▸ Requirement
Check each line of the listing for the word "toolbar" and report the ones that have it.

------------

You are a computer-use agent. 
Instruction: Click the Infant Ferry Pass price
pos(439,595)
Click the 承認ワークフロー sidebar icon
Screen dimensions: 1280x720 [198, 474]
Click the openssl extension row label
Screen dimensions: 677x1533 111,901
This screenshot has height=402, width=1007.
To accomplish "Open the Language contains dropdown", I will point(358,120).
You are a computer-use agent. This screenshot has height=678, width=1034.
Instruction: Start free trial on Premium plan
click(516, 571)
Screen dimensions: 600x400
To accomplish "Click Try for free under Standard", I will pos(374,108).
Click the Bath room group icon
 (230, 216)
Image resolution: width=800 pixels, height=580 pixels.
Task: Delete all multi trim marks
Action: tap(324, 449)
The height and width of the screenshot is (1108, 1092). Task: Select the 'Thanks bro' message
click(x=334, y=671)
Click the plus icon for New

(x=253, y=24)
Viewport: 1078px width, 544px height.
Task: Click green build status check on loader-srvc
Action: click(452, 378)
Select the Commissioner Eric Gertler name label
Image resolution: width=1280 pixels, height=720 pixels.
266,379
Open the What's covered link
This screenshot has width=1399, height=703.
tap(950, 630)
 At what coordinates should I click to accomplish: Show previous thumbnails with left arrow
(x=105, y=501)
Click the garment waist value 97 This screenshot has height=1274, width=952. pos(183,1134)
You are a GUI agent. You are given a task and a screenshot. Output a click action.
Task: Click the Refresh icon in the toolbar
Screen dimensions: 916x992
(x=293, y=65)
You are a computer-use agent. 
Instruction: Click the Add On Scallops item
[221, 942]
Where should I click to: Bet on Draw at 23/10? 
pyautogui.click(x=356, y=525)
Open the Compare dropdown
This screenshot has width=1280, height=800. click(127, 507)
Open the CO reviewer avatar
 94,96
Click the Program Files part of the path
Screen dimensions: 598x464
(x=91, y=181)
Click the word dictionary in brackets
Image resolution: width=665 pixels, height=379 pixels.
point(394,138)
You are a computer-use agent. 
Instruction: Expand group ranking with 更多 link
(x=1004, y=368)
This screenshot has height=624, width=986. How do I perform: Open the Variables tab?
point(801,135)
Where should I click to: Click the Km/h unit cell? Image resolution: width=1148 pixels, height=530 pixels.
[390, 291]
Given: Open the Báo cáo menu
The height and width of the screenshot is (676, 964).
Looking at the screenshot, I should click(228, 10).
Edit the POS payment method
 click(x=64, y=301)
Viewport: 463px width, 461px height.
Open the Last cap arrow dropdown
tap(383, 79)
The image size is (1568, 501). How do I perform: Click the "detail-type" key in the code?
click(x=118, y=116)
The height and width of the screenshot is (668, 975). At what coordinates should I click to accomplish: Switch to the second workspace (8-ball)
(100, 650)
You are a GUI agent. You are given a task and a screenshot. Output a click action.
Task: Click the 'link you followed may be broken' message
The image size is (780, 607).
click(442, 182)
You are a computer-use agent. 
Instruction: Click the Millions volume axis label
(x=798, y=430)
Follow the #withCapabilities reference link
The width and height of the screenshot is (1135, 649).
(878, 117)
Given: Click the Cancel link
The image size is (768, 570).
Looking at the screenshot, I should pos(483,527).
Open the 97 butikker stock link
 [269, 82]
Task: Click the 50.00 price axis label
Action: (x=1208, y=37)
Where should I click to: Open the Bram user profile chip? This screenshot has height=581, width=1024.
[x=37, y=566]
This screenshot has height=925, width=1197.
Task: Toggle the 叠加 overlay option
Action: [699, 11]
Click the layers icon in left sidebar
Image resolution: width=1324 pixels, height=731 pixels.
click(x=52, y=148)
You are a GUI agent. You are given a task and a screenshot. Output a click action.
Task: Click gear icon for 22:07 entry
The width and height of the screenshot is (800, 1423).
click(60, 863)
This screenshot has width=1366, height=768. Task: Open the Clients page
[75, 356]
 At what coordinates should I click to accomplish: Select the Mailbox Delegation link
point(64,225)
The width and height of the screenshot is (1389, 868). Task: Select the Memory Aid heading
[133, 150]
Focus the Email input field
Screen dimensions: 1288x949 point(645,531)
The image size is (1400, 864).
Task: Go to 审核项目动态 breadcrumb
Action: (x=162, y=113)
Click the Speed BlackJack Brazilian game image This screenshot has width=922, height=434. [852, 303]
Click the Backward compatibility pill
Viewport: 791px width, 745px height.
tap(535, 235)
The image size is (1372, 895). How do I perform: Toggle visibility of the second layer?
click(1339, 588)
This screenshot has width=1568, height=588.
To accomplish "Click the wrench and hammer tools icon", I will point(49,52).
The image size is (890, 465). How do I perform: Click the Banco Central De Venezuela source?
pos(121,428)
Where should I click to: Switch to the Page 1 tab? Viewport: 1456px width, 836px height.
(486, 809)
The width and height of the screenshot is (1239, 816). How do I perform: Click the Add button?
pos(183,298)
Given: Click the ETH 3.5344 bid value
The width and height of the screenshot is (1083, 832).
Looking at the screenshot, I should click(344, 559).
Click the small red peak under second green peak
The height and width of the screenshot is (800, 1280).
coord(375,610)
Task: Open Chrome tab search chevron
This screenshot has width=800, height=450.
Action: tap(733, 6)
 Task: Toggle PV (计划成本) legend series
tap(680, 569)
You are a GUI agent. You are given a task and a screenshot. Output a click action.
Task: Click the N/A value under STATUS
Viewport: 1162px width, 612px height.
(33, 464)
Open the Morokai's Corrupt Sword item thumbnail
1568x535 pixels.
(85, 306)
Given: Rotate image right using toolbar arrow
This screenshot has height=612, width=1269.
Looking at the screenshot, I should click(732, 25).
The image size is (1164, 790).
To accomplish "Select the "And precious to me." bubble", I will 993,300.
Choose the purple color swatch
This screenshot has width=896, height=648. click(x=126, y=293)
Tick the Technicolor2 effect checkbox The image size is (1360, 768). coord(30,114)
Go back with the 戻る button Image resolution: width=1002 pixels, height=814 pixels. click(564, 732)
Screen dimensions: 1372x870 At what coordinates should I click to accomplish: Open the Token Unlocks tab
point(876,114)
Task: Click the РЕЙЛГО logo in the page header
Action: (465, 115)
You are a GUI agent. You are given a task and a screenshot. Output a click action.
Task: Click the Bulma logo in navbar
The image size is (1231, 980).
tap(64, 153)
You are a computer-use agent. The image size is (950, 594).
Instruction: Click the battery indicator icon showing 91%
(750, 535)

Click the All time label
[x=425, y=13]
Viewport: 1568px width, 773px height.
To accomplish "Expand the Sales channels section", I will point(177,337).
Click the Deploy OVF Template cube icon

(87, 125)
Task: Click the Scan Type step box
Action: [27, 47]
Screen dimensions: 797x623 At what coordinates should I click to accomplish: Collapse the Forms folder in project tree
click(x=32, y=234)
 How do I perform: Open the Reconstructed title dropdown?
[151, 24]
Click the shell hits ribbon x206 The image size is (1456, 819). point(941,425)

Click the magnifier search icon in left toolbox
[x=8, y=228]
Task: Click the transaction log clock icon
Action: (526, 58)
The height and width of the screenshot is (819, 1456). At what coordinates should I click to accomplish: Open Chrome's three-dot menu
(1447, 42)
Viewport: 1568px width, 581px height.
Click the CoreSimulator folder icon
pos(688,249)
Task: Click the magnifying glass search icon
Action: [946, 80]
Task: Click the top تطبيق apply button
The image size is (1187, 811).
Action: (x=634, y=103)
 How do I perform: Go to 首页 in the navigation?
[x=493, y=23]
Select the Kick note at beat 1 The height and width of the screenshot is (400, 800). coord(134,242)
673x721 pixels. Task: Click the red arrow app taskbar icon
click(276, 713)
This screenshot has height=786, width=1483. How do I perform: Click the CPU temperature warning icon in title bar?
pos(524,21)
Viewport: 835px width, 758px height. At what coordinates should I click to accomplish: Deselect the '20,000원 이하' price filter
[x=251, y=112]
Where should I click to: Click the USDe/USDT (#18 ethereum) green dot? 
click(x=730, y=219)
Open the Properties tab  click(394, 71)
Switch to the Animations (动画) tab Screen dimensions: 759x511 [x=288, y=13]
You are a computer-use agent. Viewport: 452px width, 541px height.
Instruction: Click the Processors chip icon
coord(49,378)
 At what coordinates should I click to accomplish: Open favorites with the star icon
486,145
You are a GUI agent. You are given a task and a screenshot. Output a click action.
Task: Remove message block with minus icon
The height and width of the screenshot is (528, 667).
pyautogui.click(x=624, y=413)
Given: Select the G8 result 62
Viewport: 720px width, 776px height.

------------

▸ Task solution
Task: Click the Refresh icon in the toolbar
Given: Rotate image right using toolbar arrow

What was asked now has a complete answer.